_TO DO_:
Write out each entry below exactly; the images do not belong in your copy.

[Stored items]
== Segment start ==

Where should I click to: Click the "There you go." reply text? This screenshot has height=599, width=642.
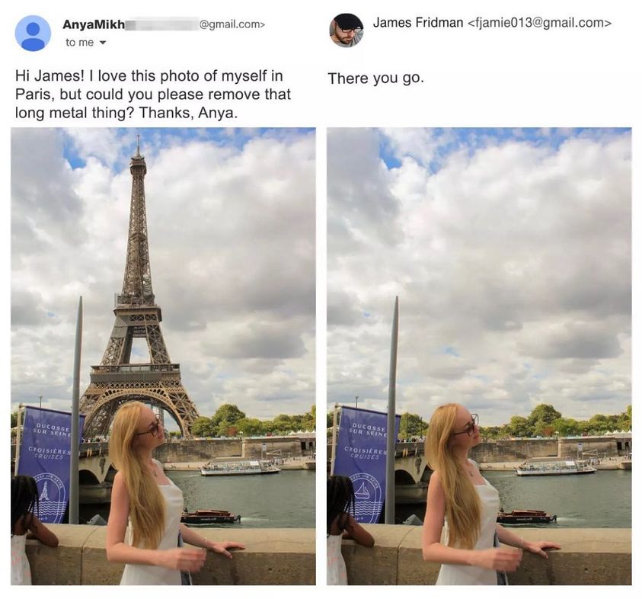pyautogui.click(x=376, y=78)
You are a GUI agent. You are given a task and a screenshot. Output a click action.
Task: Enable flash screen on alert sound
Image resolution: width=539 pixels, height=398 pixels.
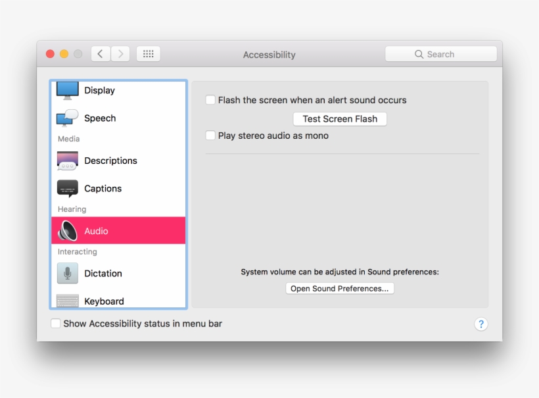(210, 100)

== Segment end ==

_ANSWER BELOW_:
Where should I click to: Click the "There you go." reply text? This screenshot has height=599, width=642.
pyautogui.click(x=376, y=78)
You are a GUI agent. You are given a task and a screenshot. Output a click action.
Task: Enable flash screen on alert sound
Image resolution: width=539 pixels, height=398 pixels.
(210, 100)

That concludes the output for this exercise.